Well we've all heard about the various cases that are either in or have been to court, now GN has written a pice that explains pretty much what one can, and cannot do.

http://gulfnews.com/news/gulf/uae/general/redrawing-the-lines-of-indecency-1.603025

A great comment from an Emirati student...



> Fatma Rashid, 21, an Emirati student said, "Somehow it is okay to wear revealing clothes and consume alcohol but kissing could get you in jail. It sounds like a big contradiction. You either allow people of other cultures to be themselves or not. This grey area in between is not really working."


However I disagree that it's an act of effrontery - half the time it's pissed up people (sex on beach and jbr guys were all pissed).

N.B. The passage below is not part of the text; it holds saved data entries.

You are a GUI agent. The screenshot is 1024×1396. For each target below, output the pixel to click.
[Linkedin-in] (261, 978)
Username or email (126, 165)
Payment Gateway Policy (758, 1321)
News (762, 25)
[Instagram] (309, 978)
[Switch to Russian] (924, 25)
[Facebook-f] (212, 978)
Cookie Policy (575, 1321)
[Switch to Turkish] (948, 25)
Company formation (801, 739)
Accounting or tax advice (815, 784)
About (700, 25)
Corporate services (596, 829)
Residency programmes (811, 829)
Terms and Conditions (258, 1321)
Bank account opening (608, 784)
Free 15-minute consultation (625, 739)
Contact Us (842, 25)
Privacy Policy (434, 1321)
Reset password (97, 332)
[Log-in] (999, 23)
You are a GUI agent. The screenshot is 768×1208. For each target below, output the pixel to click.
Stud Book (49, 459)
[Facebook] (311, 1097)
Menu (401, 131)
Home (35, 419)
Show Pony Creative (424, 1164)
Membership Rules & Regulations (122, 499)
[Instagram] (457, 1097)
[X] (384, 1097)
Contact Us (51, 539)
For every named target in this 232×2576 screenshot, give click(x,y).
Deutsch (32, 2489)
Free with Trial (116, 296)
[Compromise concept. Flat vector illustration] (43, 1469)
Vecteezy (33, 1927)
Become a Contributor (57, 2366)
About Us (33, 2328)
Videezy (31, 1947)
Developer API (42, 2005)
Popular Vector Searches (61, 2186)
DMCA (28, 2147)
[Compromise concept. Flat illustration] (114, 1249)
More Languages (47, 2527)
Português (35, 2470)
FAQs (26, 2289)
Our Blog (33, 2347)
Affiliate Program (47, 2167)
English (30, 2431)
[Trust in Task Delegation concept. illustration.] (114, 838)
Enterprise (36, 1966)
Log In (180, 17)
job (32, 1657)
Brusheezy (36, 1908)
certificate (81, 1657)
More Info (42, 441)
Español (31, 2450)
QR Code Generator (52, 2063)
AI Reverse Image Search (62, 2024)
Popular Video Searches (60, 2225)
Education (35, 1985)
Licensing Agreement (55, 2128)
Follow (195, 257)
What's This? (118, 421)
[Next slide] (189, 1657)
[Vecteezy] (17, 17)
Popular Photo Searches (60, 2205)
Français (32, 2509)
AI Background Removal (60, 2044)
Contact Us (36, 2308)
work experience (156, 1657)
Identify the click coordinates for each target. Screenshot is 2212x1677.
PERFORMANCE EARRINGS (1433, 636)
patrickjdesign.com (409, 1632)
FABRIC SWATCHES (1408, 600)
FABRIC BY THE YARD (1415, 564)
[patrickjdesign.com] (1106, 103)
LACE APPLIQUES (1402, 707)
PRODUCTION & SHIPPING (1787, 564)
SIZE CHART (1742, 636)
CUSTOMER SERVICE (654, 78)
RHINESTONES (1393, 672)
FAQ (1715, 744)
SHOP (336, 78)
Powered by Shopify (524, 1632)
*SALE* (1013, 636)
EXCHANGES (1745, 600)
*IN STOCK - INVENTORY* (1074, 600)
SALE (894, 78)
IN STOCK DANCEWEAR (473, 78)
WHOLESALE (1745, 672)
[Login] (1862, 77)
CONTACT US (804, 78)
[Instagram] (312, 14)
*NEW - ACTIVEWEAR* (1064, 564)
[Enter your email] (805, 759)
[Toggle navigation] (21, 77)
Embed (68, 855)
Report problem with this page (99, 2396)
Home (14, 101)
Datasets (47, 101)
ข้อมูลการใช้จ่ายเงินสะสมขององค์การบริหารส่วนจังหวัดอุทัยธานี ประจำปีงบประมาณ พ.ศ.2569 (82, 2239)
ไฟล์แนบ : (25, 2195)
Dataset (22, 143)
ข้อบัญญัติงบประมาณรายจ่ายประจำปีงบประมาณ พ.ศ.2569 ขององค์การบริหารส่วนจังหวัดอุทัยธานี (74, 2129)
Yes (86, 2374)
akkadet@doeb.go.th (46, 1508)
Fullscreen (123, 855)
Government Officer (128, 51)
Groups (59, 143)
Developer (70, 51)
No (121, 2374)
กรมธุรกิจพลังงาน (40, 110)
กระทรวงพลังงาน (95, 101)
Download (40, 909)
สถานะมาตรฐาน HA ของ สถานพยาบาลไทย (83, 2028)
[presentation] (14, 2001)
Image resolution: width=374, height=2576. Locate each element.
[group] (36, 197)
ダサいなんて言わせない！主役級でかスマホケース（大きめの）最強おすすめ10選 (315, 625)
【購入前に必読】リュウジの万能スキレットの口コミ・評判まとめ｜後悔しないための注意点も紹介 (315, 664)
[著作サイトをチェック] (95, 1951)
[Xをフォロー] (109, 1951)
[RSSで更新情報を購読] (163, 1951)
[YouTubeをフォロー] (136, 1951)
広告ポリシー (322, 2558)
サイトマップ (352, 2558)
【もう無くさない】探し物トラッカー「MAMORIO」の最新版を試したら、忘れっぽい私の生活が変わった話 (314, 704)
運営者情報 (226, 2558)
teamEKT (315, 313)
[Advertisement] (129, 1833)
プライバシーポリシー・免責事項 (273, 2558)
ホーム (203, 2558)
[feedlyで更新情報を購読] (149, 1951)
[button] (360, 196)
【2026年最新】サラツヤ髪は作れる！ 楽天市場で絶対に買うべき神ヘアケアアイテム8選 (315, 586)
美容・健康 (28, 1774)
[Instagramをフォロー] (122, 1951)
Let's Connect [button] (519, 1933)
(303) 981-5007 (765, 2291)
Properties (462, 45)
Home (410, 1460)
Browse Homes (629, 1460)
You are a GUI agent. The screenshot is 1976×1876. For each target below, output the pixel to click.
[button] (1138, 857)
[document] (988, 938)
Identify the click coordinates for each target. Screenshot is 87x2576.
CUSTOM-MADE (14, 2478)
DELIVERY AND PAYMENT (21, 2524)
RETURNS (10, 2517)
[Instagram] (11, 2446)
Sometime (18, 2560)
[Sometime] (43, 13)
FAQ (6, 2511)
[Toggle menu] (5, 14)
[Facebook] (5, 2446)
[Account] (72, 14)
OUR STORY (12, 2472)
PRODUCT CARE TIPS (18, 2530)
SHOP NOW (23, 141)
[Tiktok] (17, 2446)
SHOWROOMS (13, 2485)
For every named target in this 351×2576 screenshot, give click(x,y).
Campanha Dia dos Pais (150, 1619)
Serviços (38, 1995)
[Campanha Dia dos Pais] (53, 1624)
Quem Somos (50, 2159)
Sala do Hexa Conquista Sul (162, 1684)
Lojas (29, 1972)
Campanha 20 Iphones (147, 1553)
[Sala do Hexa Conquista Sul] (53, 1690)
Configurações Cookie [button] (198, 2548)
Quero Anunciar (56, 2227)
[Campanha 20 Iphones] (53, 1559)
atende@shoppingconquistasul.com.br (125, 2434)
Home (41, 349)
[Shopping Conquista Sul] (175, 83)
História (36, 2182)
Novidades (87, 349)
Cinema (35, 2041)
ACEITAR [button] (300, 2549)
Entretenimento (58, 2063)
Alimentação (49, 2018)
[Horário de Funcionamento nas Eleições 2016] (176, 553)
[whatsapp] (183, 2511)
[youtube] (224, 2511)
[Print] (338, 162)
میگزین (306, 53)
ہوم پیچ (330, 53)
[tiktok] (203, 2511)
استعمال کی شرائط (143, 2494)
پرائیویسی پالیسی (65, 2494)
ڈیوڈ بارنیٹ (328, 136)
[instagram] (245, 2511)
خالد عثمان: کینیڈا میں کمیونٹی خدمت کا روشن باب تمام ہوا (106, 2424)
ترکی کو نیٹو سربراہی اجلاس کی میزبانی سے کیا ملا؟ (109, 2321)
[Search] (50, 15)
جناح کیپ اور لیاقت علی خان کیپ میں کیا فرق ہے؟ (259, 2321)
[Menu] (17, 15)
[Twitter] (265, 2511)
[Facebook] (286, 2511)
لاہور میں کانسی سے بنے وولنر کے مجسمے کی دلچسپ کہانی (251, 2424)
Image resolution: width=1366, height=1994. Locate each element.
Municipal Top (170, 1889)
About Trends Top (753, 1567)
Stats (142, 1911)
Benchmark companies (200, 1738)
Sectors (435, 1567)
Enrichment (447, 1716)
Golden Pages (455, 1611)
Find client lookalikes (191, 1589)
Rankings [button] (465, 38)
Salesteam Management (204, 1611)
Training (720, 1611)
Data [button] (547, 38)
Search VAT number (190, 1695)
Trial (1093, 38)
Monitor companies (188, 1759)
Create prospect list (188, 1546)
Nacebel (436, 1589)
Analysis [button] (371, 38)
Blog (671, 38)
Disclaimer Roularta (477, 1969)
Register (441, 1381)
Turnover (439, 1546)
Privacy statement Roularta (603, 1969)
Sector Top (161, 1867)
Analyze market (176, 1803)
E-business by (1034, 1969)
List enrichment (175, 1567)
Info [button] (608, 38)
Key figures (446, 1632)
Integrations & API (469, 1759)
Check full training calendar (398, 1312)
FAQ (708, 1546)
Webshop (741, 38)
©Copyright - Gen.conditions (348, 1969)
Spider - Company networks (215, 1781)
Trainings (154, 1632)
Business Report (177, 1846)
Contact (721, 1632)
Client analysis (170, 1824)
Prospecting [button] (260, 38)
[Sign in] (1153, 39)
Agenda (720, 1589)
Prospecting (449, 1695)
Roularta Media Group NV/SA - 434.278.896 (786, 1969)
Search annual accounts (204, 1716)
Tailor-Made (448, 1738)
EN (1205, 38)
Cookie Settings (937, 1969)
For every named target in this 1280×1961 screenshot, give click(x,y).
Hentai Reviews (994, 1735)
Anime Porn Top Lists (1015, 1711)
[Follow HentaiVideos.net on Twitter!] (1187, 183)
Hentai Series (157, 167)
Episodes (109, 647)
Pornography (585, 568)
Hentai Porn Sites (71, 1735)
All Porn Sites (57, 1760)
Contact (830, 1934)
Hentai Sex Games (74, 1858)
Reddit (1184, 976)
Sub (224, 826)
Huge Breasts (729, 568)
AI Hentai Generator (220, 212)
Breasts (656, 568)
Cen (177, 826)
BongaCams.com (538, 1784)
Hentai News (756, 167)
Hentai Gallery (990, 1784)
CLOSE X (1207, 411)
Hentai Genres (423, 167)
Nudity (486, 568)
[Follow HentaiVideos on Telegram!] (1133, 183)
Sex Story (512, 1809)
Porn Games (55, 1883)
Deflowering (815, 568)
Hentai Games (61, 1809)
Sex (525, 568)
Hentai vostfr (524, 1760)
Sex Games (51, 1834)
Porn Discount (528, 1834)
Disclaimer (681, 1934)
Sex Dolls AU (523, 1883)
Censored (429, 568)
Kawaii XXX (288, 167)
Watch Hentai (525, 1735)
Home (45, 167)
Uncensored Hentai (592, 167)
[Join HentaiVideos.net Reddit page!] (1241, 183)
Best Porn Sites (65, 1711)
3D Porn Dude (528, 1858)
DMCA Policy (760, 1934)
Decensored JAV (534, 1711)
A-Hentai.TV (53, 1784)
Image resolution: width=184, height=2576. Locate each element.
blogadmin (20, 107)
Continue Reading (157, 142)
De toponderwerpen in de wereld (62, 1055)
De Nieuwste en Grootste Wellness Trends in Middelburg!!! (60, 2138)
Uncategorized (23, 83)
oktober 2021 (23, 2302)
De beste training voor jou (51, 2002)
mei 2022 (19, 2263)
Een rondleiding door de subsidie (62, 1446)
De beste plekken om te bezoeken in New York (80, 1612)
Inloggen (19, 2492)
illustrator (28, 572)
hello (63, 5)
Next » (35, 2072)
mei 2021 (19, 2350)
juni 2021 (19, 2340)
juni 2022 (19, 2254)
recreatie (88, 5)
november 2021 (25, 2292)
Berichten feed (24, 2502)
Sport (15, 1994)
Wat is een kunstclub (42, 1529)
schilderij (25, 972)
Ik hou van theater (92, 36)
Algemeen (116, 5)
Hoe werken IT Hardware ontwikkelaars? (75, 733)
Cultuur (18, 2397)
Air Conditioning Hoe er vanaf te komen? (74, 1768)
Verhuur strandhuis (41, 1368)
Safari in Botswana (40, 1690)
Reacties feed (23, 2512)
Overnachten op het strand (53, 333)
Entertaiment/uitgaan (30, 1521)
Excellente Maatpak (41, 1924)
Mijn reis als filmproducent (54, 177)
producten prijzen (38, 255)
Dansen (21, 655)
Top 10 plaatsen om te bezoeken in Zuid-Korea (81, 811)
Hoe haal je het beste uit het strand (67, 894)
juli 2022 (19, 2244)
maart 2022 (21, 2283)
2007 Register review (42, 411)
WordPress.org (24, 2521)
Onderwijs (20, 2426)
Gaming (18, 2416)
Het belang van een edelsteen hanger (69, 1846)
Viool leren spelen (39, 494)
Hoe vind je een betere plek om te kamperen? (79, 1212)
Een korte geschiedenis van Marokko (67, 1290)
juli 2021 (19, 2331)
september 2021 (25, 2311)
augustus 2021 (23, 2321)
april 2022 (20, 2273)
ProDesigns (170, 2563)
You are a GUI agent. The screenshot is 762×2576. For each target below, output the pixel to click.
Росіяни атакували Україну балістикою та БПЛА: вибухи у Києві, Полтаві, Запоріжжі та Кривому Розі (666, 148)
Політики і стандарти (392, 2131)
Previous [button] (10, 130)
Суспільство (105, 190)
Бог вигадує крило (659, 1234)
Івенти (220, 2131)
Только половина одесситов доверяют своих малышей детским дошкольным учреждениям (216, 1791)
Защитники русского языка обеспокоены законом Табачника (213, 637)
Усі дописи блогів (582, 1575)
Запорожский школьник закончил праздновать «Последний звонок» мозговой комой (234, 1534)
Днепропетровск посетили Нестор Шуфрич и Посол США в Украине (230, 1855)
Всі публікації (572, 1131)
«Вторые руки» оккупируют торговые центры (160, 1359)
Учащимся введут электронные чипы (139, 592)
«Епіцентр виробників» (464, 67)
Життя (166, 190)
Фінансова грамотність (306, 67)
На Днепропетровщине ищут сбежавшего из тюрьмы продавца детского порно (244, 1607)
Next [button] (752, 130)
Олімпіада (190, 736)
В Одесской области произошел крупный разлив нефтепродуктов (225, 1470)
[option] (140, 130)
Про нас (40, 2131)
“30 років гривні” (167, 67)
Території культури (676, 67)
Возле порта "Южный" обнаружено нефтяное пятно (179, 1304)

Does Dubai want it's cake and eat it?


----------



## Gavtek (Aug 23, 2009)

Andy Capp said:


> Does Dubai want it's cake and eat it?


I think so. Dubai's entire economic model is based on continuing to build masses of residential property, getting people to live in them and building masses of commercial buildings for these people to work in.

It's not really going to work unless they manage their PR a lot better and make it more welcoming to western culture. "If you build it, they will come" doesn't work in reality.

People from other parts of the world are used to being in a system where they can challenge those in authority and make them accountable. 

Sure, you get the usual response "if you don't like it go home" but if everyone did that, Dubai would be on its knees.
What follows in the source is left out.